The triblock copolymers (MPEG-PCLA-OSM, MPEG=750, OSM=1144) prepared in Examples 6 and 7, and the pentablock copolymers (OSM-PCGA-PEG-PCGA-OSM, PEG=1500, OSM=1144) prepared in Examples 8 and 9, were added and dissolved in buffer solutions at 25% by weight for the triblock copolymers and 15% by weight for the pentablock copolymers, and titrated with HC1 solution to adjust the pHs of the solutions to 8.2, 8.0, 7.8, 7.6, 7. 4, and 7.2, respectively. Each of the block copolymer solutions with the respective pHs was equilibrated at constant temperature for 10 minutes while increasing the solution temperature by 2 °C each time and then maintained at a slanted state for 1 minute. At this time, the sol-gel transition behavior of each solution was measured by determining the flowing of the solution to be sol and the non-flowing of the solution to be gel.

In the test results, the triblock and pentablock copolymers prepared in Examples 6-9 all showed the same sol-gel transition behaviors as the results of Test Example 1 (see FIGS. 9 and 10).

It can be seen that the triblock copolymers (MPEG- PCLA-OSM) prepared in Examples 6 and 7 are gelled at a higher concentration than that of the OSM-PCLA-PEG-PCLA- OSM pentablock copolymers (see FIG. 9). This is attributable to a difference in gel formation mechanism between the block copolymers. The OSM-PCLA-PEG-PCLA-OSM block copolymer having the hydrophobic blocks at both ends thereof are gelled by the interconnection between micelles formed of the block copolymer, whereas the MPEG-PCLA-OSM block copolymer is gelled by the packing of micelles formed of the block copolymer. This suggests that hydrogels are formed also at high concentration, due to the high concentration of micelles required in gel formation.

In addition, it was shown that the block copolymers (OSM-PCGA-PEG-PCGA-OSM) prepared in Examples 8 and 9 were gelled at a higher composition ratio of the hydrophobic block to the hydrophilic block than that of the block copolymer prepared in Example 1 (see FIG. 10).

This is believed to be attributable to the magnitude of hydrophobicity of glycolide (GA), which is weaker than that of lactide (LA).

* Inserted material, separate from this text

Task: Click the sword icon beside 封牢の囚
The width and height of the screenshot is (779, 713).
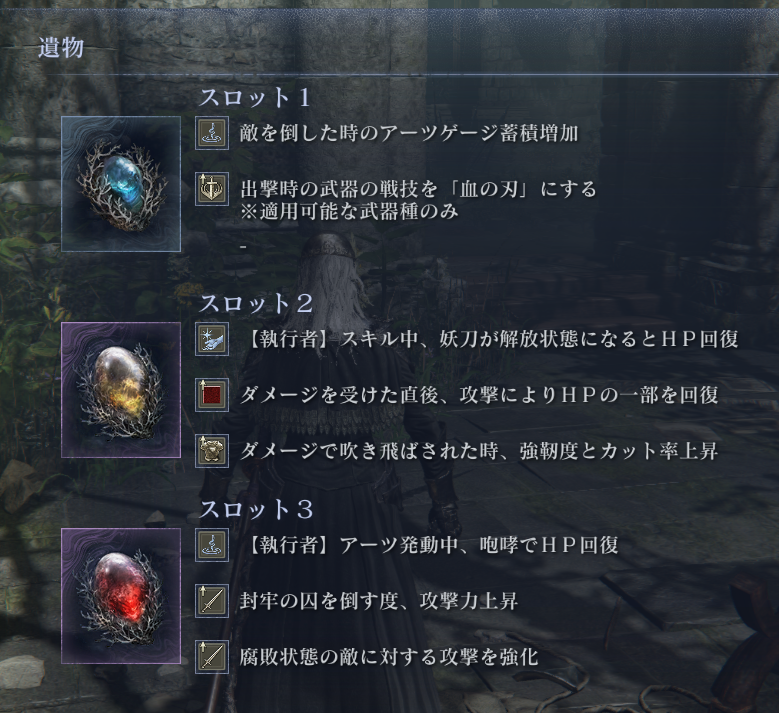Action: 212,601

Industrial Applicability As described above, the block copolymer according to the present invention shows the sol-gel transition behavior sensitive to changes in not only temperature but also pH. Thus, the inventive block copolymer overcomes the shortcomings of temperature-sensitive copolymers, forms a more stable hydrogel at suitable temperature and pH, and also solves an in vivo stability

problem with the prior block copolymers. Accordingly, the inventive block copolymer can be used in various applications in the medical and drug delivery fields.